Under the proposed amendment to the Australian Citizenship Act 2007, the Australian Government would have increased power to strip a dual national of their citizenship.
In its submission to the parliamentary joint committee on intelligence and security, the LCA expressed “serious concerns” with the bill’s current formulation, particularly the fear that minor conduct or conduct unrelated to allegiance to Australia could be grounds for losing citizenship.
Among other concerns, the LCA also warned against the bill’s retrospective application and its proposed procedures, which failed to “provide sufficient safeguards for the rule of law, the presumption of innocence, the right to a fair trial and the right of appeal”.
If the government were to proceed with the bill, the LCA urged it to require a conviction by an independent court, followed by a ministerial order and the possibility of review by a judge.
“After a conviction, automatic citizenship cessation should not occur, but require a decision by the minister considering whether the person poses a substantial risk to Australia’s security, Australia’s international obligations and standing and other relevant factors,” the submission states. “The minister’s decision should then afford procedural fairness and be accompanied by effective judicial review.”
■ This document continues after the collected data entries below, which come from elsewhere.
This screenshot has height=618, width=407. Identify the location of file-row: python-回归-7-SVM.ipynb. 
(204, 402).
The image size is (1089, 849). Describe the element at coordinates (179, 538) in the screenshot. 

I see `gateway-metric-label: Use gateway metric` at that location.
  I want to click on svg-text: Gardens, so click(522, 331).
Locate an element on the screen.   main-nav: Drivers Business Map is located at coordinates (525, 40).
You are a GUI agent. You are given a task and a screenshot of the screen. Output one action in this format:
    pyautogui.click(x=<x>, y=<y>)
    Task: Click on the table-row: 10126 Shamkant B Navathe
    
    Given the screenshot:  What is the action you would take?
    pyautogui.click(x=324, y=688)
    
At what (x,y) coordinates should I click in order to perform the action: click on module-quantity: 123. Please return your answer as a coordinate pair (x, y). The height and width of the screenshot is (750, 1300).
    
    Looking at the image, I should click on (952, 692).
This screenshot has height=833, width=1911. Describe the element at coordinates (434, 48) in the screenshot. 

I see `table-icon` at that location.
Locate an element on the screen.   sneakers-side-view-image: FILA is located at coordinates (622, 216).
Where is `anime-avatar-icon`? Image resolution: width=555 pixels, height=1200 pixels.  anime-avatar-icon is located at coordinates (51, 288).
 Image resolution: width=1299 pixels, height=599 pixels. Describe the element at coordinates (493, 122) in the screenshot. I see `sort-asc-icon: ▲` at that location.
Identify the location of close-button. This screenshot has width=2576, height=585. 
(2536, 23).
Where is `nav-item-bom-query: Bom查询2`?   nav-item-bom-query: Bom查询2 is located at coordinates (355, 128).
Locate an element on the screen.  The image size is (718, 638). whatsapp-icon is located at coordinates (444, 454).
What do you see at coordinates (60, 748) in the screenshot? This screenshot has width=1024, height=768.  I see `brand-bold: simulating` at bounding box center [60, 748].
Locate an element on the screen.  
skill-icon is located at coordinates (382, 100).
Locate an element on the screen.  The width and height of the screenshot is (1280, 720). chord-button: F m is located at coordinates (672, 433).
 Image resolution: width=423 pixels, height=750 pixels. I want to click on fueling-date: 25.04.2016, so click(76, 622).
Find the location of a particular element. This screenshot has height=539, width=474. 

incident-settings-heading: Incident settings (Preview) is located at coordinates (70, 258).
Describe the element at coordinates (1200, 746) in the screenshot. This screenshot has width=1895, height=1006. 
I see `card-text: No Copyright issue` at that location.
While the LCA acknowledged the current legislation already allowed for automatic revocation of citizenship, its current scope is confined, “with its narrow application demonstrated by it never having been used”.
“The Bill significantly expands the scope of such automatic revocation to a wide and vague set of variable circumstances,” the submission states.
“It is undesirable to have a broad range of conduct and factually variable scenarios automatically giving rise to a change in status of citizenship without some satisfactory mechanism for fact-finding and determination being in place.”
The full submission goes on to list other concerns and recommendations raised by the LCA regarding the bill.